An effective Mali-first security strategy for Canada will be guided by the following principles:
1) To provide on a priority basis humanitarian assistance (food, shelter, medical aid) to vulnerable civilians, including both internally displaced persons and refugees taking shelter in neighbouring countries.
2) To support political processes that will re-establish in Mali a participatory and enduring democratic culture and institutions that are responsive to citizens’ primary needs.
3) To provide diplomatic and other support to resolve long-standing tensions between people in the north and south of Mali; only such a resolution can ensure Mali’s continued territorial integrity and offer a defence against terrorist or jihadist incursions.
4) To insist that Mali and international military operations make protection of vulnerable civilians their primary mission, and that the highest respect for human rights and international humanitarian law is integral to those military operations.
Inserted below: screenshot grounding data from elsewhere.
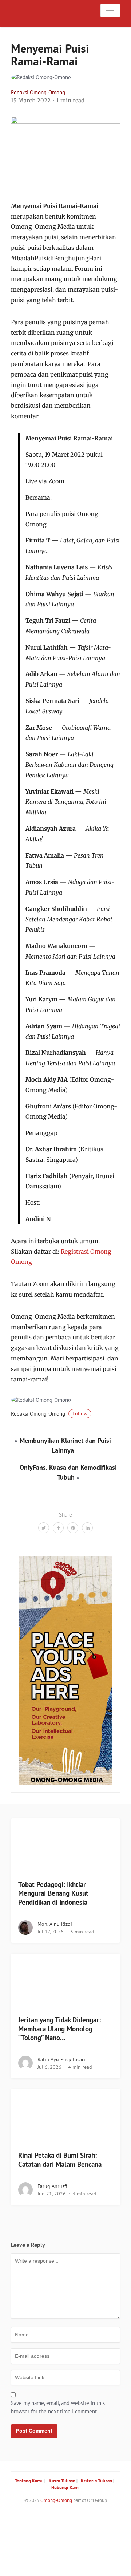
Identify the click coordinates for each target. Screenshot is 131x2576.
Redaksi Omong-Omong (38, 92)
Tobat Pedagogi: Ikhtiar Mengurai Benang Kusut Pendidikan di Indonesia (53, 1893)
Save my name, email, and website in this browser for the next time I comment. (58, 2407)
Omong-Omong (56, 2500)
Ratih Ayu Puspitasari (61, 2059)
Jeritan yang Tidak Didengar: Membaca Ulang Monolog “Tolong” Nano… (59, 2028)
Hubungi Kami (65, 2488)
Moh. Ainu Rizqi (54, 1924)
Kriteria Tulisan (96, 2481)
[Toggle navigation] (110, 10)
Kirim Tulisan (62, 2481)
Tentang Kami (28, 2481)
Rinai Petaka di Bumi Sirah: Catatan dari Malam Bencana (60, 2160)
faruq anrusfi (52, 2186)
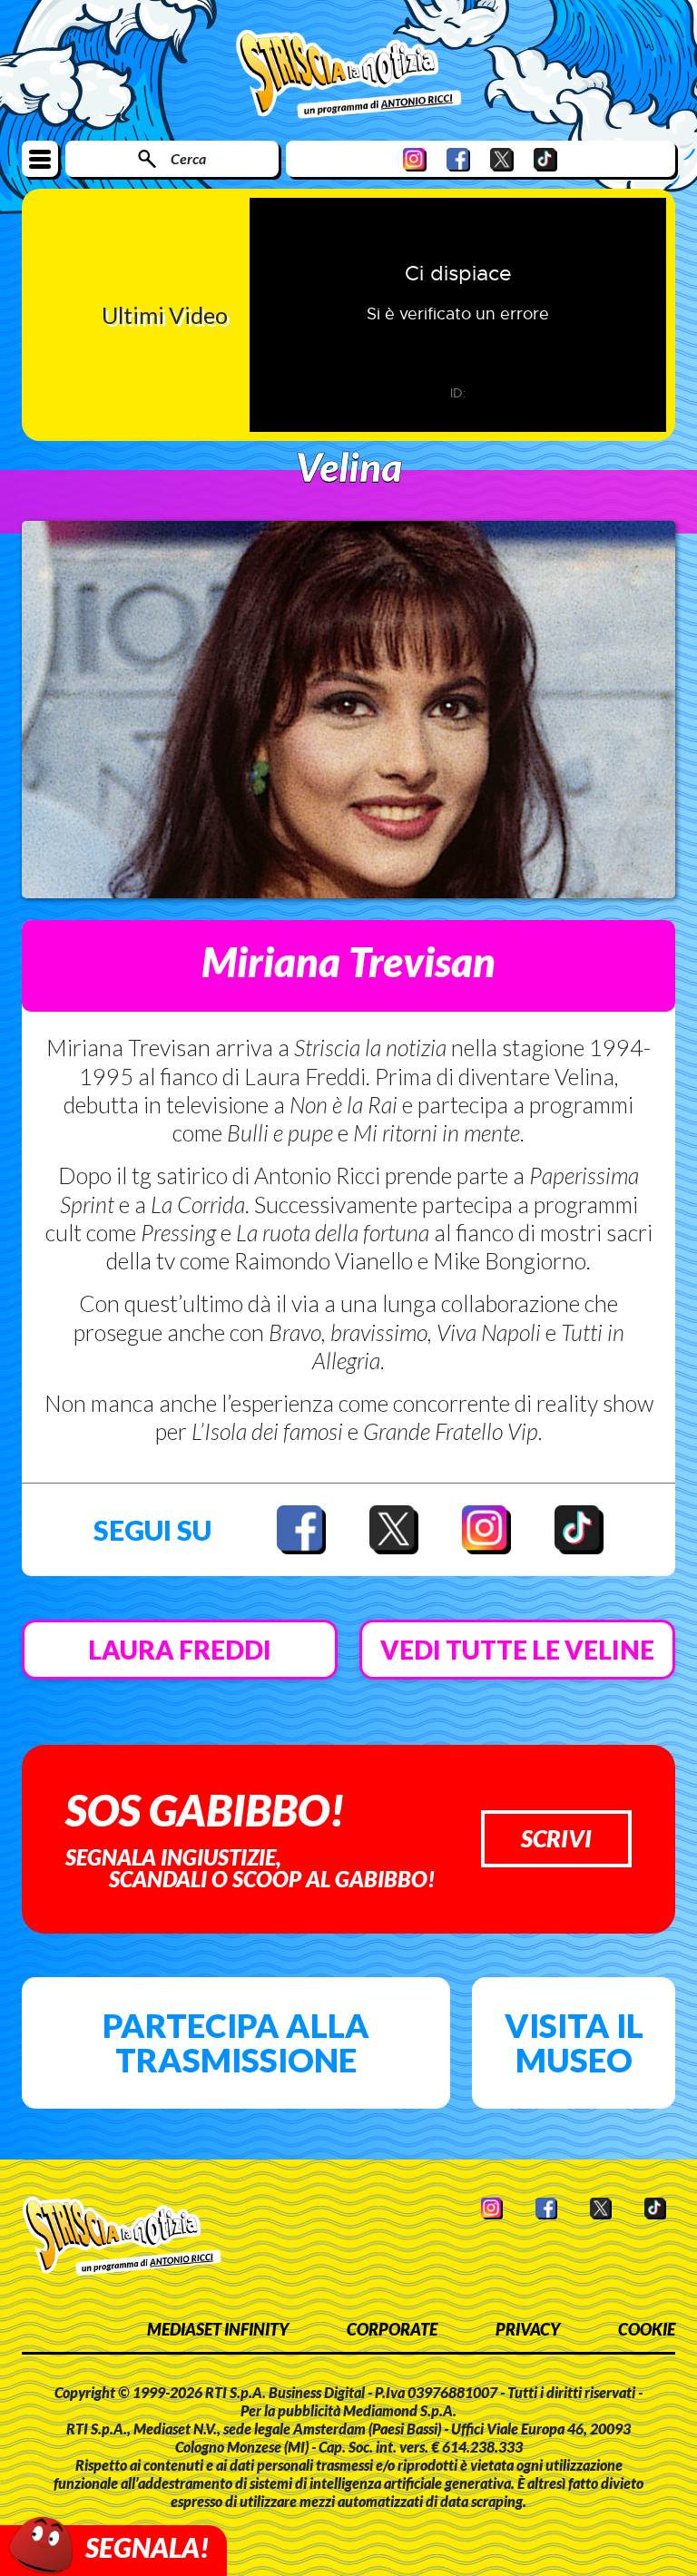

5) To plan for and address the stockpile of illegally circulating small arms and light weapons in Mali and its neighbours, and to implement at the earliest possible stage a program of disarmament, demobilization, and rehabilitation of fighters on all sides of the conflict.
Guided by these principles, Canada can make substantial contributions to sustainable social and political stability in Mali, which in turn will provide a bulwark against terrorist or jihadist elements and serve the longer-term interests of Canada and the international community.
John Siebert is the executive director of Waterloo-based Project Ploughshares.